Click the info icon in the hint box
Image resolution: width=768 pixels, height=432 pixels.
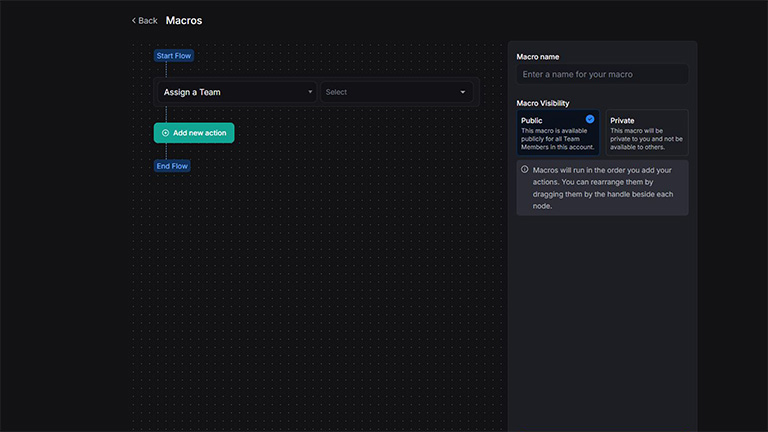coord(525,170)
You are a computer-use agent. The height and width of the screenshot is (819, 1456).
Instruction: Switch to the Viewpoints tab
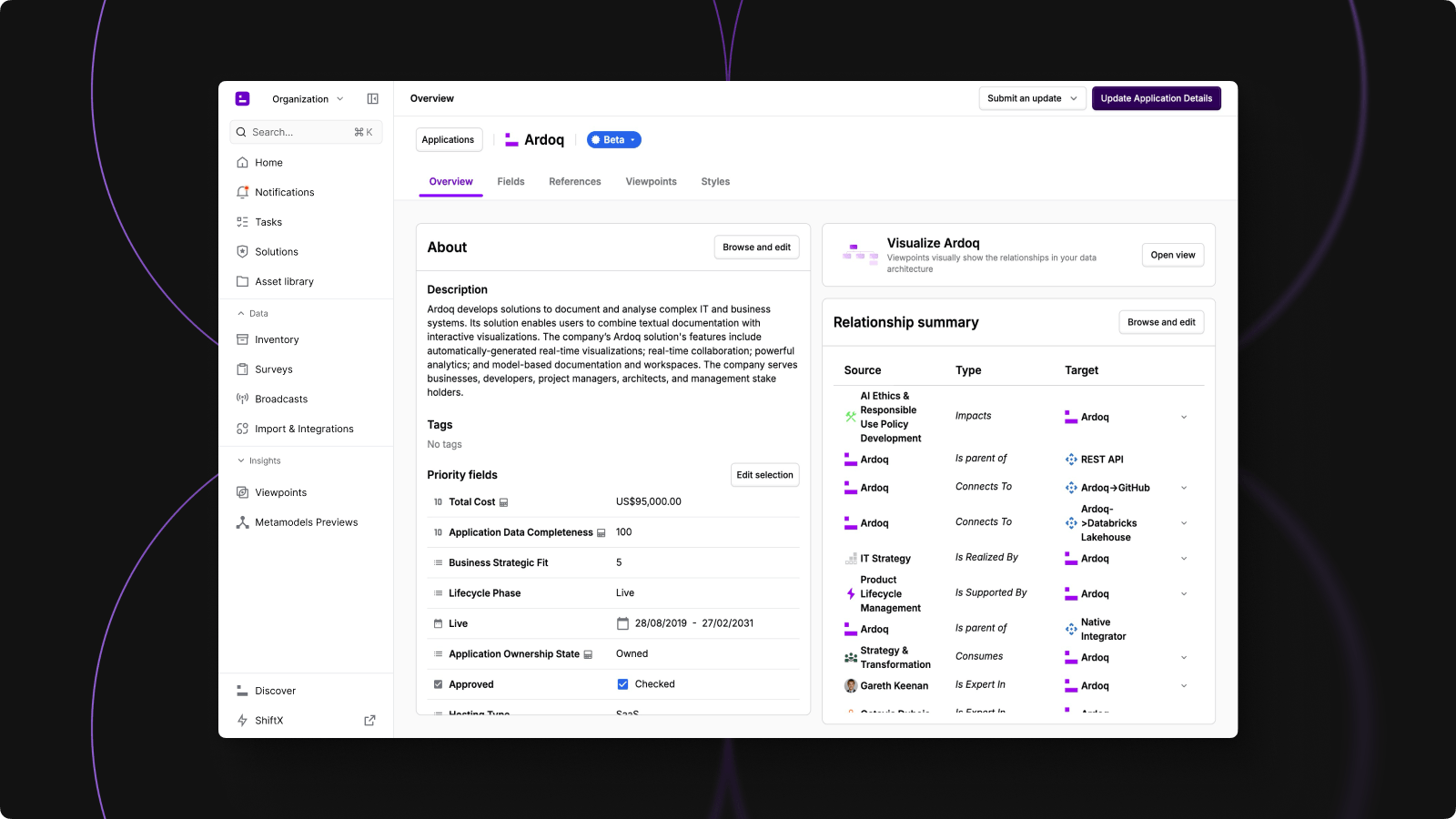click(x=651, y=182)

____

■ **YOUR OBJECTIVE**
Write out each entry exactly as given, but skip the pictures.

■ **TASK OUTPUT**
Click the info icon in the hint box
Image resolution: width=768 pixels, height=432 pixels.
coord(525,170)
You are a computer-use agent. The height and width of the screenshot is (819, 1456).
Instruction: Switch to the Viewpoints tab
click(x=651, y=182)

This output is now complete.